A SLICE OF TERRESTRIAL GLOBE

2000/10/27

 「犀川&萌絵」シリーズの完結後に刊行された、短編集第二弾。今回は全編書き下ろしではないが、『まどろみ消去』と同様にバラエティに富んだラインナップである。なお、本作の本文イラストを手がけているのは、森さんの奥様である。何と多才なご夫妻であることか。

 二編収録された「犀川&萌絵」シリーズの作品が、やはり要注目だろう。「犀川&萌絵」シリーズだからではない。内容的にも知的センスが光る好編だ。

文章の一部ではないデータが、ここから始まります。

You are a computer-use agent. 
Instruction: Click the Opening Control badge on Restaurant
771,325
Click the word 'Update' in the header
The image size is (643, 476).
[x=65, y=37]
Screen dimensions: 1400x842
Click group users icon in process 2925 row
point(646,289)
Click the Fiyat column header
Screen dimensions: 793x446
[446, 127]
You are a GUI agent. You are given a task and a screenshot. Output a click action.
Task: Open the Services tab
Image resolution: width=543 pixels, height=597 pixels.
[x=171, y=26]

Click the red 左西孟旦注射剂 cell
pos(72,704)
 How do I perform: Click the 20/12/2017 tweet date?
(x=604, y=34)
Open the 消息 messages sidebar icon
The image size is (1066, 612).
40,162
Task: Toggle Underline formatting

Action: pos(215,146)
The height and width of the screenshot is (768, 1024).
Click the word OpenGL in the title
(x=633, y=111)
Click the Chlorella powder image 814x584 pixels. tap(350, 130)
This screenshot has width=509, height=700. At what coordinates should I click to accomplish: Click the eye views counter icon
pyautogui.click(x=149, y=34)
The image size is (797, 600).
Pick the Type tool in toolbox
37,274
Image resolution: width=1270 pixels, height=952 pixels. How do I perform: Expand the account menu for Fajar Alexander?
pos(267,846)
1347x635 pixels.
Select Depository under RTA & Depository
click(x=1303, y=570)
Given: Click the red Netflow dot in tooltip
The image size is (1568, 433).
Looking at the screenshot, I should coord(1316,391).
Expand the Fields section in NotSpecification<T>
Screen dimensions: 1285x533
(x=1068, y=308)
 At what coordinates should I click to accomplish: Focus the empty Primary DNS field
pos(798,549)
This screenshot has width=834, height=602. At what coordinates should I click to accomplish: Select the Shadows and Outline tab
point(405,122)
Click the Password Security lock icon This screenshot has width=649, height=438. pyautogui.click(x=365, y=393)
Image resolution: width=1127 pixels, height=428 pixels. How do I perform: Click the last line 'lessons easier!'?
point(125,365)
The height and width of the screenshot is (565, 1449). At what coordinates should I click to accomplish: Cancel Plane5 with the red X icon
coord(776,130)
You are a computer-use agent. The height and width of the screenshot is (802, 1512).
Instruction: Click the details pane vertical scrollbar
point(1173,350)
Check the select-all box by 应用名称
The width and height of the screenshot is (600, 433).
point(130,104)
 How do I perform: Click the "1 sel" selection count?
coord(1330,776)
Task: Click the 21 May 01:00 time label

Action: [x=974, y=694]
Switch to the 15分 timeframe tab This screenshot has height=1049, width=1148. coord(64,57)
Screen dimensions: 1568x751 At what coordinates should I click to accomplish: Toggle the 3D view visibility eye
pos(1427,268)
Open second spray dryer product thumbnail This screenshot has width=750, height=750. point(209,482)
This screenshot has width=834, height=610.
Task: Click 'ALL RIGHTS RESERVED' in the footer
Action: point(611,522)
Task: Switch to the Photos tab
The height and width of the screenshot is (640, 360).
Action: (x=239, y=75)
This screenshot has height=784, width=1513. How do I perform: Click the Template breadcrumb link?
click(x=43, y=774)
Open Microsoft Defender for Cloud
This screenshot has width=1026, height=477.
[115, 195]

 特に「石塔の屋根飾り」がいい。建築学のような考古学のような謎に対する仮説を、お馴染みのキャラクターたちがぶつけ合う。解答も納得。「マン島の蒸気鉄道」の謎も面白い。ハワイのマウイ島で、さとうきび列車に乗ったことがあるが、こちらの方が面白そうだ。両作とも、シリーズ本編とは一味違った謎が楽しめる。

 「瀬在丸紅子」シリーズのキャラクターが登場する作品が一編収録されている。その作品「気さくなお人形、19歳」における主人公は、小鳥遊練無(たかなしねりな)。ただし、ここでの彼はシリーズ中のように飛ばしてはいない。しんみりとしたお話である。

 「小鳥の恩返し」は長編にアレンジしても良かったかもしれない。私は先生にお世話になった小鳥です、と突拍子もないことを言う彼女の真意は? その他、ホラーテイストの異色作「河童」、ちょっと切ない「僕は秋子に借りがある」、などが個人的なお薦め作だ。

 講談社ノベルスの次回作は、短編集第三弾が予定されている。予定通りならば、2001年1月に手にすることができるだろう。森さんのことだから確実だとは思うが。今度はどんな一面を見せてくれるのだろう。